Nessa watched their interplay curiously. Edward relaxed in Alaric's presence in a way she'd yet been unable to coax from him. She studied them both from beneath her lowered lashes, part of the conversation but not active in it unless asked a question. When Edward got up to stumble to the privy, leaving Nessa alone with Alaric for the first time, she helpfully poured him a fresh glass of worm before he could ask.

"You're not violating your contract by serving me?" His grin was meant to be teasing, but she sensed sincere curiosity in his question.

Nessa smiled and knelt. "I believe it pleases my patron to provide his friend with a full cup at all times, so no, I don't think so. Besides, it's done of my free will."

"Ah." Alaric settled back into his chair.

"How long?" She asked quietly.

"Since the first time I saw him," came the answer, and it pleased her Alaric made no pretense at pretending to misunderstand her question. "You?"

"Not quite so long as that," she replied with a small laugh. He sipped. From the privy they heard the loud sound of singing and both turned their heads, then looked back at one another, laughing.

"But you do," Alaric said. "Love him, I mean. How could you not?" Nessa shook her head slightly. "I'm his Handmaiden. Though it would appear I serve him out of love, I can assure you it's my duty alone."

Alaric leaned closer to her, one arm on his knee. "You never love your patrons? Or ... I rather think you love them all."

"If it was only love they required, they wouldn't need the service of a Handmaiden. But yes, I have a necessary fondness for all those I have served. It would leave me quite coldhearted if I didn't."

"But it's not love."

They stared at each other in silence, companionable and non-confrontational, while she pondered on how to answer his question.

"There can be no place for love in a Handmaiden's life," she said finally. "To love someone only to be sent away, in the end . . . over and over again . . . what an unhappy life that would be."

"Why would you have to leave?" He sipped more worm, slowly, and Nessa had the sudden realization Alaric was far less intoxicated than he'd been acting. "If you were in love with your patron, and he with you? Couldn't you stay? Does it not ever happen?" Nessa frowned. "It happens."

"You disapprove?"

"The relationship between a Handmaiden and her patron is very special. It can lead to strong emotions, sometimes on both sides.
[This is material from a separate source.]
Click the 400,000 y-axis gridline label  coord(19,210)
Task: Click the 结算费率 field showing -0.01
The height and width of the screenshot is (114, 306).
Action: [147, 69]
Yet one must never forget the relationship is a contract. It has a purpose. If I provide one day, one hour, one moment of absolute and ultimate solace for my patron, I've done my part. My responsibility returns to the Order to continue in the task I have set myself to assist in bringing the Holy Family back to this plane."

"You haven't answered my question, Nessa. What if you fall in love with your patron, and he with you? What then? Your love gives him absolute solace and then . . . you leave? Doesn't that make waste of your intent? What happens then?"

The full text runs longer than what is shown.